Quoted passage Block Start

Think of all the hostility He endured from the sinful people; then you won't become weary and give up.
After all you have not yet given your lives in your struggle against sin.

Take up your whole armor daily and stand firm on the word of God!!

Thursday, October 29, 2009

I have attempted to post the next segment of the series I have started for the past week or so, and haven't been able to put everything down yet. I will be continuing on it soon.

Today however, I opened my Bible, and a portion jumped out at me, and I feel I need to share it.
Isaiah 41:1-4 (NLT)
1"Listen in silence before me, you lands beyond the sea. Bring your strongest arguments. Come now and speak. The court is ready for your case."
2"Who has stirred up this king from the east, rightly calling him to God's service? Who gives this man victory over many nations and permits him to trample their kings underfoot? With his sword, he reduces armies to dust. With his bow, he scatters them like chaff before the wind."
3" He chases them away and goes on safely, though he is walking over unfamiliar ground."
4" Who has done such mighty deeds, summoning each new generation from the beginning of time? It is I, the Lord, the First and the Last. I alone am he."

How Great is our God!!! He has called all nations to a trial to prove that He alone is God!!
Wow! There is nothing or no one greater than our God, no circumstance He hasn't foreseen, nothing He can't handle!! We have to stand firm in the knowledge that He is our God, our protector from outside forces. Someone is struggling with a force against their home, their family, and them personally. Stand firm in God, He will shut the lions mouths. He will give you strength! He hears your cries, and He alone will bring you through this valley. Look up and know that He is God!! Hallelujah!!! Thank you Jesus!!!

Quoted passage Block End
Dataset entries Block Start

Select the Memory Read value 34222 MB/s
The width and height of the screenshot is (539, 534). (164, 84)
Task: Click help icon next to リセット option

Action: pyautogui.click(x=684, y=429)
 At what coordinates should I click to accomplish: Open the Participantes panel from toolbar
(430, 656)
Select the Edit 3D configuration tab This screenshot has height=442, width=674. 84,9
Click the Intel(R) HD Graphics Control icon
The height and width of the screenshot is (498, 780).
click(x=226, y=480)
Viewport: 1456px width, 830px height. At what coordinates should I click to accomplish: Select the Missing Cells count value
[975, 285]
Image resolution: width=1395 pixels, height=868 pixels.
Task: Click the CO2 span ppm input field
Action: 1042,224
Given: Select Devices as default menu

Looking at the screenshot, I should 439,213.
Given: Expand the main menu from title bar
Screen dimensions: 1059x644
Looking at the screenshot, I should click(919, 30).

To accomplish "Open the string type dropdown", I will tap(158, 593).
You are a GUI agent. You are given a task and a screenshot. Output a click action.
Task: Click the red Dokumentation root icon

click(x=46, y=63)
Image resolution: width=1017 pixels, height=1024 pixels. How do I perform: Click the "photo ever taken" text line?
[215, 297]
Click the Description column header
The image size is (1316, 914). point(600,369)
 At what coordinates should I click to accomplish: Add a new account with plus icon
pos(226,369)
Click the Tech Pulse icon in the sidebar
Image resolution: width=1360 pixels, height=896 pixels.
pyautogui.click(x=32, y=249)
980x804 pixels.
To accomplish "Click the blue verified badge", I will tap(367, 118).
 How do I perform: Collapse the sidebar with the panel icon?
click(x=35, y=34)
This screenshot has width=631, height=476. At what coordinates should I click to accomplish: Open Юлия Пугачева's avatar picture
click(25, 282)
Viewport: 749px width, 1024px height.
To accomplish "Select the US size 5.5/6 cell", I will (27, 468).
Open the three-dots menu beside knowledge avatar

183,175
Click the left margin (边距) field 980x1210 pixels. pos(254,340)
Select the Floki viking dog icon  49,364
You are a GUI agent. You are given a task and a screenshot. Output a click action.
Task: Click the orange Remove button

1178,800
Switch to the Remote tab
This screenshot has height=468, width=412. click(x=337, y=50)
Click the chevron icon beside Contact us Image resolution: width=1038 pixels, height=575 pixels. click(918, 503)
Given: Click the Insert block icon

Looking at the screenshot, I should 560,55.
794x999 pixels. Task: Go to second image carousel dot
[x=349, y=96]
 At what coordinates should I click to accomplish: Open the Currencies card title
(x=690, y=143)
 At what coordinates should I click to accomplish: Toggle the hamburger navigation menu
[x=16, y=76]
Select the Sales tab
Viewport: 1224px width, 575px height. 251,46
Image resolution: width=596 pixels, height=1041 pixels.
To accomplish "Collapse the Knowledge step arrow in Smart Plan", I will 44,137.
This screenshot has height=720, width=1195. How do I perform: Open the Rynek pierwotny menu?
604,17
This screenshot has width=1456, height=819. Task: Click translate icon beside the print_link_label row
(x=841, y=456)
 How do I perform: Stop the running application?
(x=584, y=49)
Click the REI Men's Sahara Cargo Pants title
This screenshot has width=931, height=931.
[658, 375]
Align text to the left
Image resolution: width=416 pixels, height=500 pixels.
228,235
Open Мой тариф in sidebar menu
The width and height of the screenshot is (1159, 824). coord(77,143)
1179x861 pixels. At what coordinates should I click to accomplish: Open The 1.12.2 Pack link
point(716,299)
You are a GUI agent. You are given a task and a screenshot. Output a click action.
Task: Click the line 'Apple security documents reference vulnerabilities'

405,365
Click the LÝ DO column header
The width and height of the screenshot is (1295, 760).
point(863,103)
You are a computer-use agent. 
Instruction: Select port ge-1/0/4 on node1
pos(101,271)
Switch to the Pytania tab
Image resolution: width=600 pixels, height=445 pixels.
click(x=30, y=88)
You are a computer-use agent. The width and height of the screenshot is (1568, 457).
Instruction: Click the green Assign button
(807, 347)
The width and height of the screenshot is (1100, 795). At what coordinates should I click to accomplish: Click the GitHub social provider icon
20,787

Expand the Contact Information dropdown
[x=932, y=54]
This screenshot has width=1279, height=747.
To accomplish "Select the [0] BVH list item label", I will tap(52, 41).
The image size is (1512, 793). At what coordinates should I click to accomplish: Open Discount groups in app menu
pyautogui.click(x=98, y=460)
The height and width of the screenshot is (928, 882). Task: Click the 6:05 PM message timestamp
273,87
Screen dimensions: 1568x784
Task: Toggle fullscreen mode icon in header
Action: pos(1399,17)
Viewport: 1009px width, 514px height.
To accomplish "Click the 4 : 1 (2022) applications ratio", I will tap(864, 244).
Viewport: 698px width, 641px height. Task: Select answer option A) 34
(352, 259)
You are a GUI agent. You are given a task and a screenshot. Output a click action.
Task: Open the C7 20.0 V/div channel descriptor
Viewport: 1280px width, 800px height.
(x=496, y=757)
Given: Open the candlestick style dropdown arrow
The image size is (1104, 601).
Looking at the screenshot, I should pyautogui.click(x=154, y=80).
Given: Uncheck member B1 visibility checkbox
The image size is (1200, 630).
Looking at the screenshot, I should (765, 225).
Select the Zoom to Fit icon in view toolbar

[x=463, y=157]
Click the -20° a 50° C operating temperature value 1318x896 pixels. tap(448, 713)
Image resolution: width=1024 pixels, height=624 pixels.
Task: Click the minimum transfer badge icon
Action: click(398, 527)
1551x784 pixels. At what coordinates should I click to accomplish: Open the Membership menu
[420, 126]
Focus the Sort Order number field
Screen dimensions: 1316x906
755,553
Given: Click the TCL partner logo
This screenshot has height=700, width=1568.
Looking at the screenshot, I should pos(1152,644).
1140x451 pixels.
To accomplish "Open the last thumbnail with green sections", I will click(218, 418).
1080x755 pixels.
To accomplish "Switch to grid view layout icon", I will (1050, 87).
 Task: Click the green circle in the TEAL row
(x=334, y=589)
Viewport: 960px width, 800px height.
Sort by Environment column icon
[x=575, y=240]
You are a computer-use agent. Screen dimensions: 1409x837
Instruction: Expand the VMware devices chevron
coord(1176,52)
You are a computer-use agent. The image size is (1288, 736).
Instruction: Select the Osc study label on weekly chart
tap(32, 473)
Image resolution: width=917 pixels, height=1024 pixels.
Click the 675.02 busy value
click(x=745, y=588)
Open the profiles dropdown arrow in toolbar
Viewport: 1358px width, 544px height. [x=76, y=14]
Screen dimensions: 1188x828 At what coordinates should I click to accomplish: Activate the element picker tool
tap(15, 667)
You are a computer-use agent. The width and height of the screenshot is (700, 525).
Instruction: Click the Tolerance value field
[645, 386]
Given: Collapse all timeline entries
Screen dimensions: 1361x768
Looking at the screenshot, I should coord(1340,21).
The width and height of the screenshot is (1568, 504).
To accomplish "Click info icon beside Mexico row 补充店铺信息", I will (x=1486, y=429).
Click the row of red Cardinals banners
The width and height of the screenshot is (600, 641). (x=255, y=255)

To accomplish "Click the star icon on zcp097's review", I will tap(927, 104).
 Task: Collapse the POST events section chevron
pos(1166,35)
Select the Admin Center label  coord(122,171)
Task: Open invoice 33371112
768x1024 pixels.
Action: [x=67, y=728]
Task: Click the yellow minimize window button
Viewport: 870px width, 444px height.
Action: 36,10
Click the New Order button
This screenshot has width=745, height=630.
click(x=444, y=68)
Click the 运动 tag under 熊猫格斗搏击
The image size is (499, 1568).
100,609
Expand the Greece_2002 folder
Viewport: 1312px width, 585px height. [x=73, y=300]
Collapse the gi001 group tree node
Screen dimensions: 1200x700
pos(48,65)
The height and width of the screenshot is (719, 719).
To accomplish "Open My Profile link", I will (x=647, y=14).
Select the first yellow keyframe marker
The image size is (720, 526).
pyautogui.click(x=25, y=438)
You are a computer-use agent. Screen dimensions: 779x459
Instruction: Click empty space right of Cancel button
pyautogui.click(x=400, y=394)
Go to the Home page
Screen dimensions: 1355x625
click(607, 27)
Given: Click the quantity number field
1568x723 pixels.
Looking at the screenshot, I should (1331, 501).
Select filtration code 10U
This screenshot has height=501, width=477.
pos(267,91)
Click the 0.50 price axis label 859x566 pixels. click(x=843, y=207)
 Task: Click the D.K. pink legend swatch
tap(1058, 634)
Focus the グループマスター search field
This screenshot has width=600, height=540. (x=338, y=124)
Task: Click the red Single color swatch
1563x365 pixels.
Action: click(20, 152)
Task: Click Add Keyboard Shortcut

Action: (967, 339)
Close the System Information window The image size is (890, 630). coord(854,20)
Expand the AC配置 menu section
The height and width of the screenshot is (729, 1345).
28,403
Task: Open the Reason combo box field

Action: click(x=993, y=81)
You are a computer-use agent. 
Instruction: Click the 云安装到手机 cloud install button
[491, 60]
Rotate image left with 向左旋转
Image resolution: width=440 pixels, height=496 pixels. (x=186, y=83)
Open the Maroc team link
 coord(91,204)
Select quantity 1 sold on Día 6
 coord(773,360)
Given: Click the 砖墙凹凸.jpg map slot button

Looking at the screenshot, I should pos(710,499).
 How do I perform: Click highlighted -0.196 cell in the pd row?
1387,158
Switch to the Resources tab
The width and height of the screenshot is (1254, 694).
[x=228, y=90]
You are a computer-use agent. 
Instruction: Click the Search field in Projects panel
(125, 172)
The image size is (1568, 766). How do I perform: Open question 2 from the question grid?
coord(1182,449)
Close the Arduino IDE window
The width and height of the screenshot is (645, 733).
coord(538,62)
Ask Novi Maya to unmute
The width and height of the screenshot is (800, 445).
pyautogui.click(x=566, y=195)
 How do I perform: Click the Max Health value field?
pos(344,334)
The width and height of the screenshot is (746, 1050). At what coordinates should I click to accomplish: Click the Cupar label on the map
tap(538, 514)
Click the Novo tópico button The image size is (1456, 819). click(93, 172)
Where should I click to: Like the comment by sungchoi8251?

Dataset entries Block End

Problem to work on – Copy the devotional text on Isaiah 41:1-4 above in full, word for word.

Task result –
Think of all the hostility He endured from the sinful people; then you won't become weary and give up.
After all you have not yet given your lives in your struggle against sin.

Take up your whole armor daily and stand firm on the word of God!!

Thursday, October 29, 2009

I have attempted to post the next segment of the series I have started for the past week or so, and haven't been able to put everything down yet. I will be continuing on it soon.

Today however, I opened my Bible, and a portion jumped out at me, and I feel I need to share it.
Isaiah 41:1-4 (NLT)
1"Listen in silence before me, you lands beyond the sea. Bring your strongest arguments. Come now and speak. The court is ready for your case."
2"Who has stirred up this king from the east, rightly calling him to God's service? Who gives this man victory over many nations and permits him to trample their kings underfoot? With his sword, he reduces armies to dust. With his bow, he scatters them like chaff before the wind."
3" He chases them away and goes on safely, though he is walking over unfamiliar ground."
4" Who has done such mighty deeds, summoning each new generation from the beginning of time? It is I, the Lord, the First and the Last. I alone am he."

How Great is our God!!! He has called all nations to a trial to prove that He alone is God!!
Wow! There is nothing or no one greater than our God, no circumstance He hasn't foreseen, nothing He can't handle!! We have to stand firm in the knowledge that He is our God, our protector from outside forces. Someone is struggling with a force against their home, their family, and them personally. Stand firm in God, He will shut the lions mouths. He will give you strength! He hears your cries, and He alone will bring you through this valley. Look up and know that He is God!! Hallelujah!!! Thank you Jesus!!!